Try it | Restate every entry word for word.

(Saved entries)
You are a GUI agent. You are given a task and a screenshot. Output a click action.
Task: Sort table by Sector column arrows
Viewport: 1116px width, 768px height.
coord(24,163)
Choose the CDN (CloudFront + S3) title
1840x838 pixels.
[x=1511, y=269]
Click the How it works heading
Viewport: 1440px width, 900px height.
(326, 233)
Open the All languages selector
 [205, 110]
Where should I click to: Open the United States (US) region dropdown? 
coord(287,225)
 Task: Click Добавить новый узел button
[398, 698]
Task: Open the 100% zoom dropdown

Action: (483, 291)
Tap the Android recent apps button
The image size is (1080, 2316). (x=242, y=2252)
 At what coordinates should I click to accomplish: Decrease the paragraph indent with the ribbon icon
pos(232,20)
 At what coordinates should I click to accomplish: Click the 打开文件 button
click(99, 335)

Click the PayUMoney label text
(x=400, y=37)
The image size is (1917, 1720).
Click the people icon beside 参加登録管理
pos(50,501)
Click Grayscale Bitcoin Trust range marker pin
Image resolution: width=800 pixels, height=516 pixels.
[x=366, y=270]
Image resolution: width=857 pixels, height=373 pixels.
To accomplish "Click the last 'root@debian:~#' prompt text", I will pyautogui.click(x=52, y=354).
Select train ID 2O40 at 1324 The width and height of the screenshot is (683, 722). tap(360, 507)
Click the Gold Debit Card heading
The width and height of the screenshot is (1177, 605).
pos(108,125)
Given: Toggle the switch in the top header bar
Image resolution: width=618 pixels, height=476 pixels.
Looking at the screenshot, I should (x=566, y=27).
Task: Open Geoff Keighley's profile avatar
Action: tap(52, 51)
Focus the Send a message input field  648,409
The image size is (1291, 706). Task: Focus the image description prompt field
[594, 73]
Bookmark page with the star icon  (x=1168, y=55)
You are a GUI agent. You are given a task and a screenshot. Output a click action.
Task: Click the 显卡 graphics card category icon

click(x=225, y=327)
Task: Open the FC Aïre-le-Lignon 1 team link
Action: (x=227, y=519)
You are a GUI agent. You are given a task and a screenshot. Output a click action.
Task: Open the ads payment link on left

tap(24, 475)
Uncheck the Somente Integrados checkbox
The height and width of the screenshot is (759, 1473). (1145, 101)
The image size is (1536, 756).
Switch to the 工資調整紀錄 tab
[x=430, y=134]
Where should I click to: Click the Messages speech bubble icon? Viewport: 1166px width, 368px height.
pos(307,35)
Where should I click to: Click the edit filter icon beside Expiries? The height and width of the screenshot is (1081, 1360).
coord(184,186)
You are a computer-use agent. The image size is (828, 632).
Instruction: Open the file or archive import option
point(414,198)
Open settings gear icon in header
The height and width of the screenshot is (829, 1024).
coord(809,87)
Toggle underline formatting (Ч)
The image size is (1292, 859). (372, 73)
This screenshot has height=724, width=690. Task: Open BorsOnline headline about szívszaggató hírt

Answer section |
You are a GUI agent. You are given a task and a screenshot. Output a click action.
Task: Sort table by Sector column arrows
Viewport: 1116px width, 768px height.
coord(24,163)
Choose the CDN (CloudFront + S3) title
1840x838 pixels.
[x=1511, y=269]
Click the How it works heading
Viewport: 1440px width, 900px height.
(326, 233)
Open the All languages selector
 [205, 110]
Where should I click to: Open the United States (US) region dropdown? 
coord(287,225)
 Task: Click Добавить новый узел button
[398, 698]
Task: Open the 100% zoom dropdown

Action: (483, 291)
Tap the Android recent apps button
The image size is (1080, 2316). (x=242, y=2252)
 At what coordinates should I click to accomplish: Decrease the paragraph indent with the ribbon icon
pos(232,20)
 At what coordinates should I click to accomplish: Click the 打开文件 button
click(99, 335)

Click the PayUMoney label text
(x=400, y=37)
The image size is (1917, 1720).
Click the people icon beside 参加登録管理
pos(50,501)
Click Grayscale Bitcoin Trust range marker pin
Image resolution: width=800 pixels, height=516 pixels.
[x=366, y=270]
Image resolution: width=857 pixels, height=373 pixels.
To accomplish "Click the last 'root@debian:~#' prompt text", I will pyautogui.click(x=52, y=354).
Select train ID 2O40 at 1324 The width and height of the screenshot is (683, 722). tap(360, 507)
Click the Gold Debit Card heading
The width and height of the screenshot is (1177, 605).
pos(108,125)
Given: Toggle the switch in the top header bar
Image resolution: width=618 pixels, height=476 pixels.
Looking at the screenshot, I should (x=566, y=27).
Task: Open Geoff Keighley's profile avatar
Action: tap(52, 51)
Focus the Send a message input field  648,409
The image size is (1291, 706). Task: Focus the image description prompt field
[594, 73]
Bookmark page with the star icon  (x=1168, y=55)
You are a GUI agent. You are given a task and a screenshot. Output a click action.
Task: Click the 显卡 graphics card category icon

click(x=225, y=327)
Task: Open the FC Aïre-le-Lignon 1 team link
Action: (x=227, y=519)
You are a GUI agent. You are given a task and a screenshot. Output a click action.
Task: Open the ads payment link on left

tap(24, 475)
Uncheck the Somente Integrados checkbox
The height and width of the screenshot is (759, 1473). (1145, 101)
The image size is (1536, 756).
Switch to the 工資調整紀錄 tab
[x=430, y=134]
Where should I click to: Click the Messages speech bubble icon? Viewport: 1166px width, 368px height.
pos(307,35)
Where should I click to: Click the edit filter icon beside Expiries? The height and width of the screenshot is (1081, 1360).
coord(184,186)
You are a computer-use agent. The image size is (828, 632).
Instruction: Open the file or archive import option
point(414,198)
Open settings gear icon in header
The height and width of the screenshot is (829, 1024).
coord(809,87)
Toggle underline formatting (Ч)
The image size is (1292, 859). (372, 73)
This screenshot has height=724, width=690. Task: Open BorsOnline headline about szívszaggató hírt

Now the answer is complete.